Fed’s response to ACA withdrawals could have negative credit implications for insurers: Report

Fed’s response to ACA withdrawals could have negative credit implications for insurers: Report

Fed’s response to ACA withdrawals could have negative credit implications for insurers: Report A report recently published by Moody’s Corporation analyzed the current situation of the Affordable Care Act (ACA) health insurance exchanges, noting that any of the solutions the Obama administration could come up for its current issues might lead to negative credit for insurers.

In recent months, major health insurers like Aetna, Humana, and UnitedHealth have announced their withdrawal (and/or limited participation) on the federal health exchanges next year. Further exits are anticipated as the remaining carriers review the sustainability of offering plans on the marketplaces.
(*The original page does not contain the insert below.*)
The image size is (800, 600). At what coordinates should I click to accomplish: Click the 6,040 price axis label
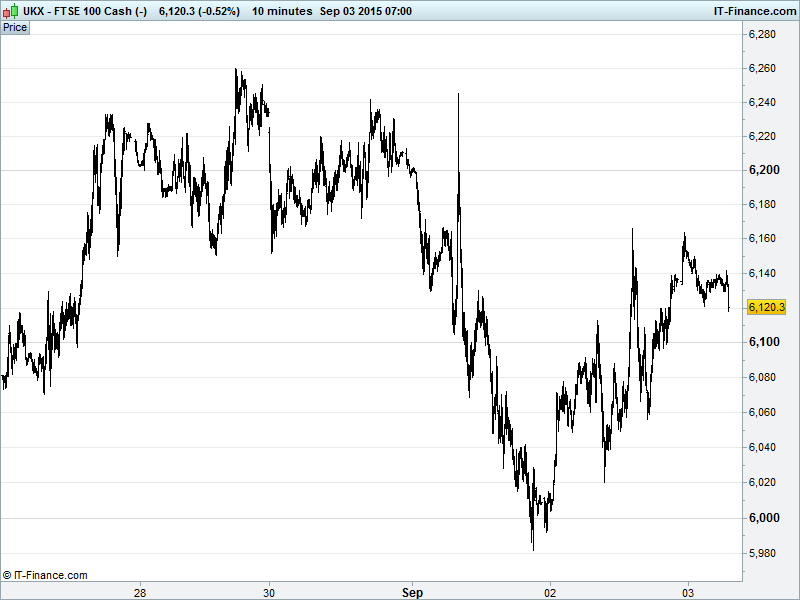pyautogui.click(x=763, y=447)
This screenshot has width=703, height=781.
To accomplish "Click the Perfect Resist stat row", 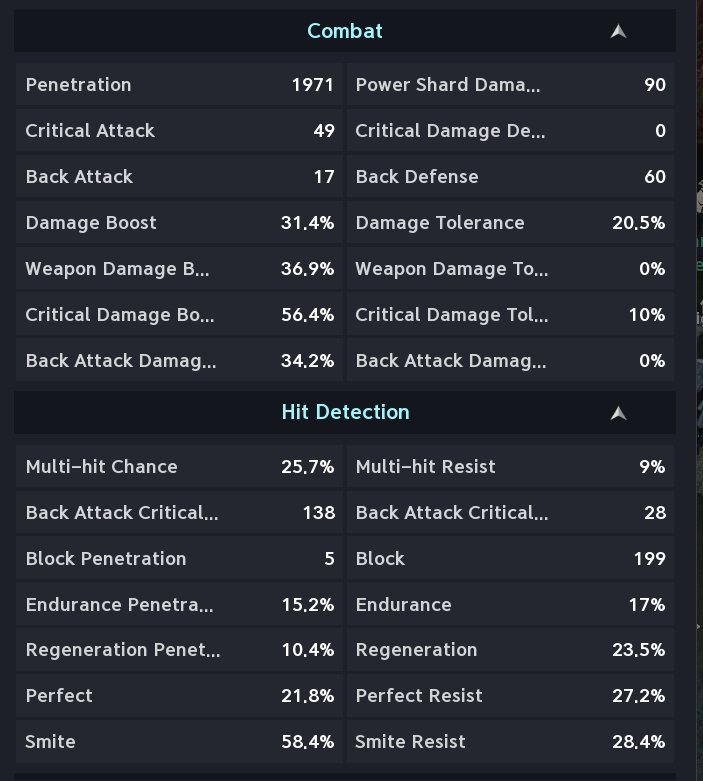I will point(511,696).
The report estimated that the private health insurance sector’s losses from the ACA exceeded $3 billion in 2014. It also pointed out that the financial results of many carriers for 2015 revealed even higher losses.

Moody’s suggested that the withdrawal of major health insurers from the ACA marketplaces could cause a chain reaction.
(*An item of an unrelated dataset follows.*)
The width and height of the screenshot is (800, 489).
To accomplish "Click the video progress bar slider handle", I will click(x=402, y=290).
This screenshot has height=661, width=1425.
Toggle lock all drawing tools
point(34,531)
“Management teams at smaller insurers will ask how their firms can succeed when much larger carriers . . . have concluded that the ACA business is unprofitable,” the report said.
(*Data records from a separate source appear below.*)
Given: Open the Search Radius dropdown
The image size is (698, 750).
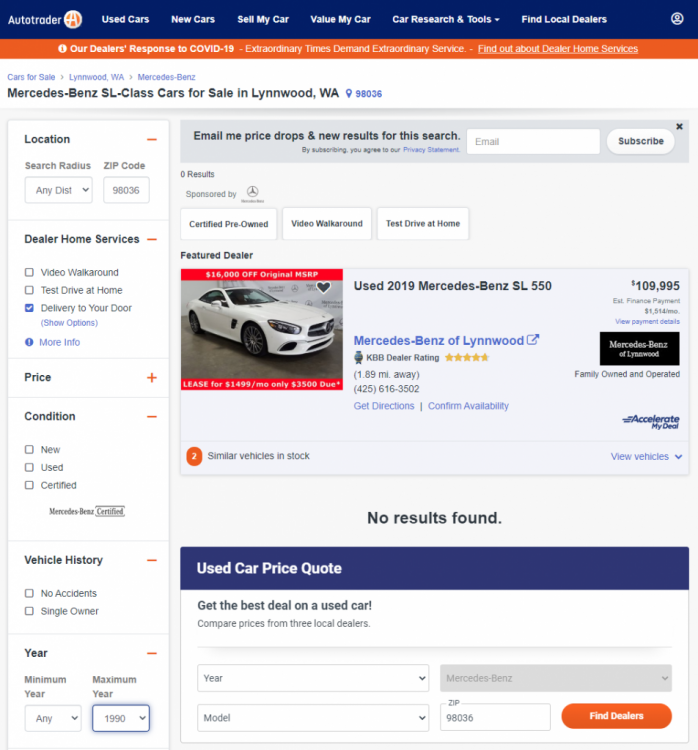Looking at the screenshot, I should point(58,190).
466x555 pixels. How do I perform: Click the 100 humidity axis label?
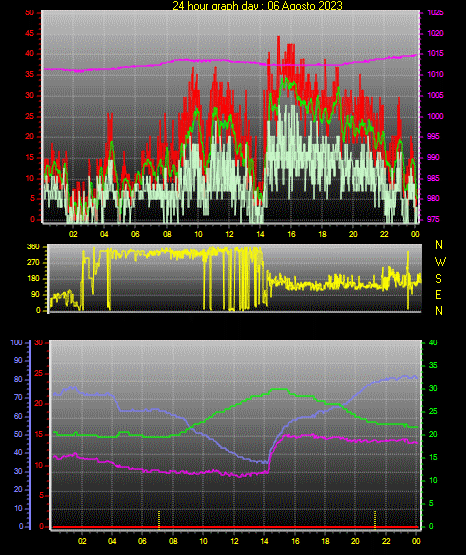click(16, 343)
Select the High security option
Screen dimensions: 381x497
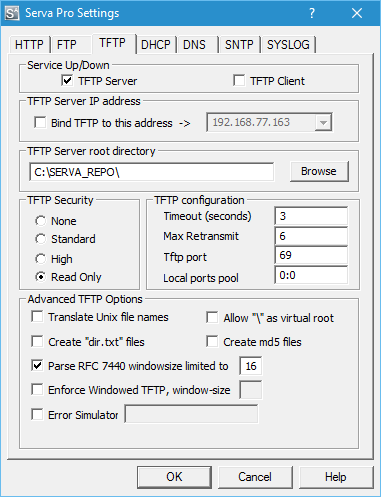point(40,259)
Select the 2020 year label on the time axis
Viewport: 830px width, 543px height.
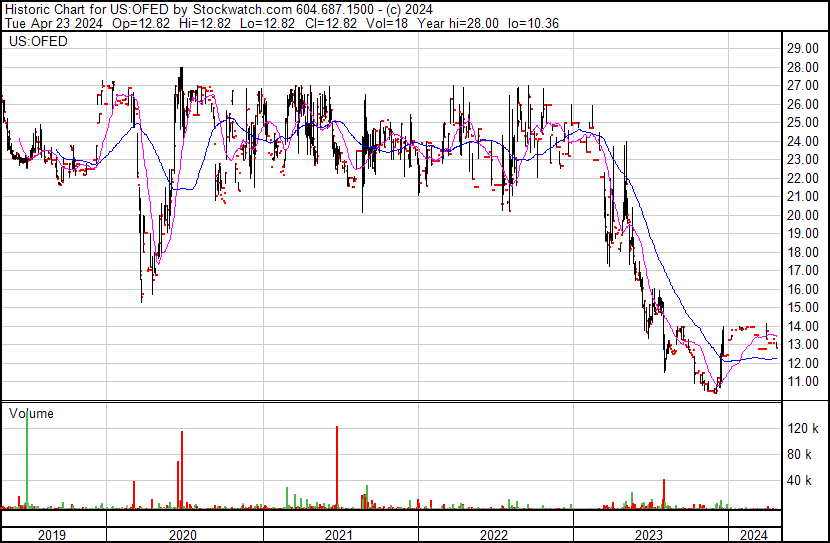[x=184, y=535]
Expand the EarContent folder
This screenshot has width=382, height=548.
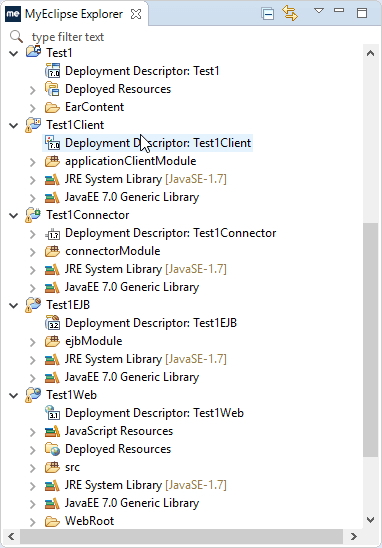pyautogui.click(x=33, y=107)
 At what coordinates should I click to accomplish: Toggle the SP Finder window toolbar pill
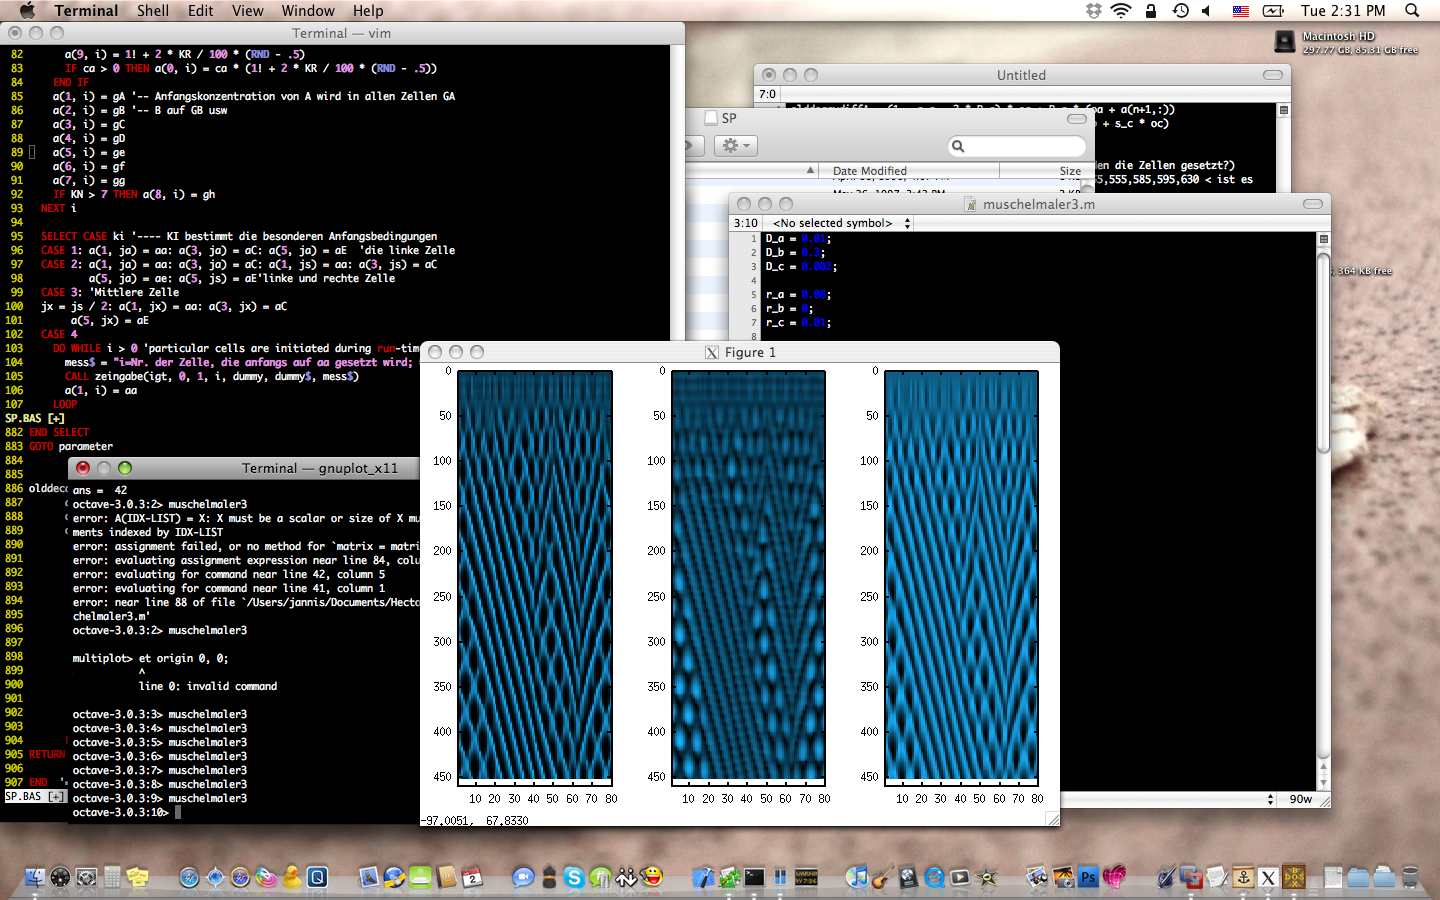pos(1076,118)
The report noted that the Obama administration would probably take one of three solutions to solve the dearth of ACA-participating carriers:
 
  • The creation of a government-run health insurer that would compete with private health insurers; the original public-option proposal in the ACA
  • Insurers who do not participate on the exchanges will be barred from participating in government contracts (i.e., Medicare Advantage and Medicaid)
  • Non-participating carriers would be levied financial penalties

All three solutions, Moody’s stresses, “would have negative consequences for insurers.”

The risk of more health carriers leaving the federal exchanges puts the stability of the insured risk pool in question, Moody’s added. The report cites a study by the Kaiser Family Foundation, which found that 31% of counties in the US will only have a single insurer participating on their public exchanges next year. Building on that fact, Moody’s explained that a lone carrier in an unprofitable marketplace becomes further exposed to unprofitability, and would attract “a greater proportion of higher-risk individuals in search of coverage.”